BAINA, THE tamdimati of Goa (red light district), was extinguished by the Manohar Parrikar government on the premise that it spoiled its reputation. That it is a case of indecent exposure. The sex workers have disappeared from Baina. But Baina has gained sudden notoriety for a new type of indecent exposure. Exposure not just to AIDS or sexually transmitted diseases. But exposure which can suddenly and without any notice extinguish life. Or cost third degree burns and leave the residents of the Ambednagar slums and possibly even all residents of the port town Vasco scared for life.
The latest dangerously indecent exposure is the new hi-tech 20-inch multi-product petroleum pipeline which was commissioned just a few months ago with great fanfare by Zuari Indian Oiltanking Limited (ZIOL).

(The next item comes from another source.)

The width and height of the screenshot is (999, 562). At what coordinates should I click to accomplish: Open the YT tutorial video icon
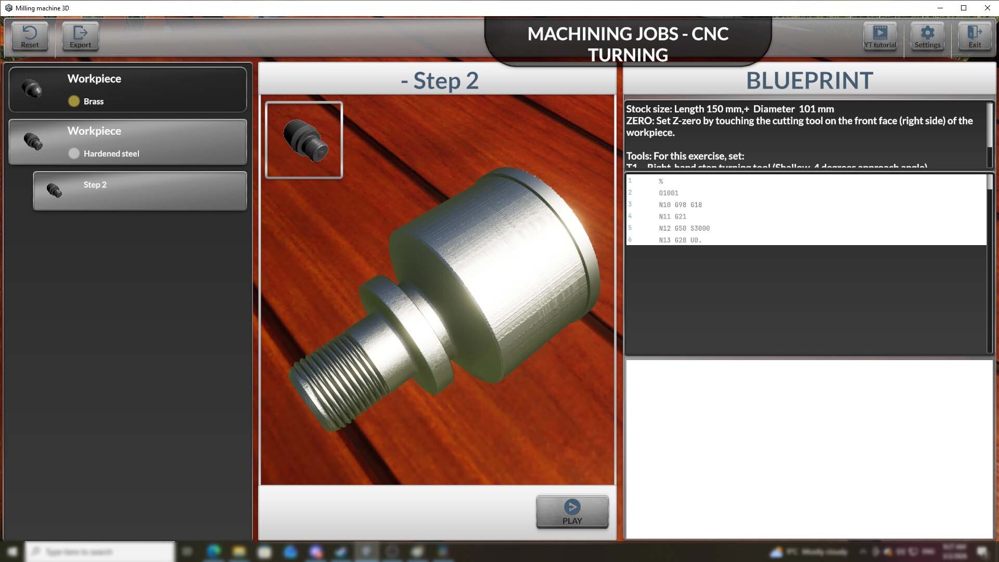pos(880,33)
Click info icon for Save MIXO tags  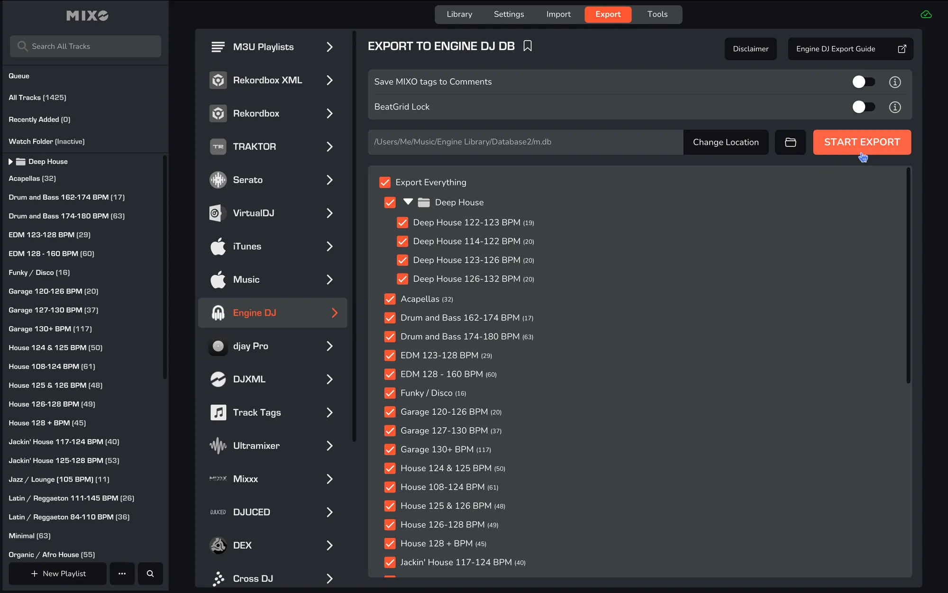(894, 82)
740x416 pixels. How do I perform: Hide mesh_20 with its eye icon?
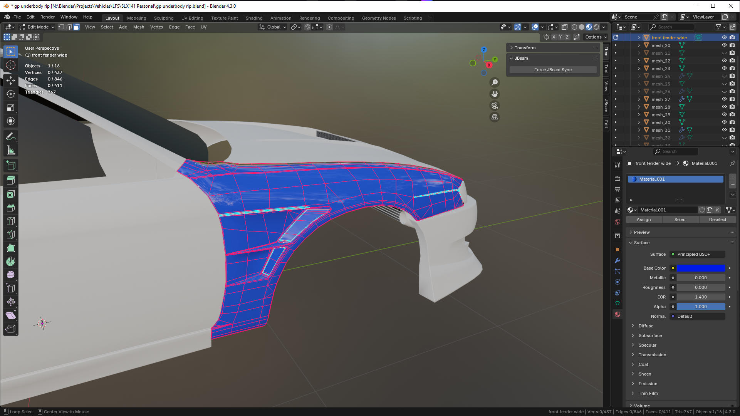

A pipeline which was to replace the 30-year-old pipeline put up by Zuari for transporting naphtha to its plant in Zuarinagar. The new pipeline unlike its previous avataar was considered to be ultra safe. It was not even meant to be seen as ZIOL had given a very solemn undertaking that under no circumstances would it permit the pipeline to be exposed. The grim ground reality is that the pipeline which was meant to lie buried 2.5 m under the now sanitised Baina beach has now bobbed up to the surface and is posing a major threat to the lives and limbs of the neighbouring slums and the port town of Vasco. Even the wearing coat has disappeared increasing the risk of leakage or even of the pipe going bust.
Who is responsible. Not I, says E. P. Esteves , the cocky, arrogant, egoistical Managing Director of ZIOL. And as humans always do, E. P. Esteves has chosen to blame mother nature. Not I, says DR. N. S. Varde, member secretary of the Goa Coastal Zone Management Authority (GCZMA) who was instrumental in granting clearances for the pipeline over the objections of Dr. Claude Alvares. Not I, says the director of the NIO, who insisted that since the seasonal erosion at Baina was only .5 metres there is no way the pipeline could have bobbed up to the surface if it was actually buried 2.5m under the surface. Not I, says Tata AIG which was supposed to have conducted the environmental assessment and the risk analysis report. We told them to grout and they did not.
Presumably the exposure of the pipe is an immaculate conception. Or may be there are ghosts lingering on Baina beach who pushed up the pipe to the surface. The fact remains that the pipe remains exposed and the exposed pipe, whatever all the conspirators and collaborators may say, poses a grave threat to Baina and the port town Vasco. We only hope and pray that the GCZMA and the government will not succumb to pressure and will stand by the decision not to allow resumption of pumping deadly chemicals and inflammable petroleum products till all necessary safeguards are put in place and the pipe is reburied and firmly anchored so that it will not keep popping up like a jack-in-the-box.